GAMMA: Gated Multi-hop Message Passing for Homophily-Agnostic Node Representation in GNNs

Authors: Amir Ghazizadeh, Rickard Ewetz, Hao Zheng

NeurIPS 2025 | Venue PDF | LLM Run Details

Reproducibility Variable	Result	LLM Response
Research Type	Experimental	Experiments show GAMMA matches or exceeds state-of-the-art heterophilic GNN accuracy, achieving up to 20% faster inference. Our code is publicly available at https://github.com/amir-ghz/GAMMA. ... We evaluate GAMMA on the semi-supervised node classification task across a diverse set of benchmark datasets, encompassing both homophilic and heterophilic graphs, with detailed results presented in Table 1.

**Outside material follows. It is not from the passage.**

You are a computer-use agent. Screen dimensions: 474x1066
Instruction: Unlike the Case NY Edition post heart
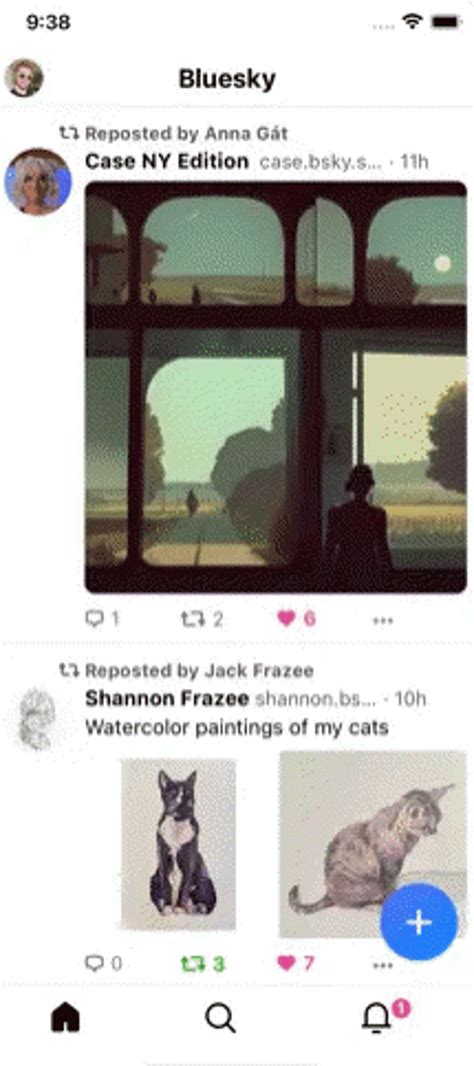point(297,619)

Researcher Affiliation	Academia	1Department of Electrical and Computer Engineering, University of Central Florida, Orlando, FL, USA 2Department of Electrical and Computer Engineering, University of Florida, Gainesville, FL, USA EMAIL, EMAIL
Pseudocode	Yes	For more details about GAMMA and the algorithm pseudocode, refer to Appendix C and Algorithm 1.
Open Source Code	Yes	Our code is publicly available at https://github.com/amir-ghz/GAMMA.

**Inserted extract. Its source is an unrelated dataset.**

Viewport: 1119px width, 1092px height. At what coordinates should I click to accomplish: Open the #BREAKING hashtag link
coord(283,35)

Open Datasets	Yes	We evaluate GAMMA on the semi-supervised node classification task across a diverse set of benchmark datasets, encompassing both homophilic and heterophilic graphs, with detailed results presented in Table 1. ... All models were implemented in Python using Py Torch Geometric [7].
Dataset Splits	Yes	Specifically, for the heterophilic benchmark datasets, we utilize the 10 fixed train/validation/test splits [31]. These splits allocate 50% of nodes for training, 25% for validation, and 25% for testing, reflecting a common practice... For the homophilic datasets, we also employ 10 distinct random splits, following the setup in [40], with 48% of nodes for training, 32% for validation, and 20% for testing.
Hardware Specification	Yes	Experiments were conducted on a desktop machine equipped with an NVIDIA RTX A2000 GPU (12GB VRAM) [27].
Software Dependencies	Yes	CUDA 12.8 facilitated GPU acceleration and NVIDIA Nsight Compute CLI [28] was employed for profiling and computational performance evaluations such as memory consumptions and runtime. ... NVIDIA Nsight Compute CLI (v2025.2.0) User Guide, 2025.
Experiment Setup	Yes	For a fair and rigorous comparison of both predictive accuracy and computational demands, all models, including baselines, were configured with a consistent architecture: two GNN layers and a fixed hidden dimension size of 32. Hyperparameters for each model were optimized via a grid search over learning rates in {0.05, 0.01, 0.002} and dropout rates {0.0, 0.5}. Across all datasets and splits, models were trained for a fixed 500 epochs.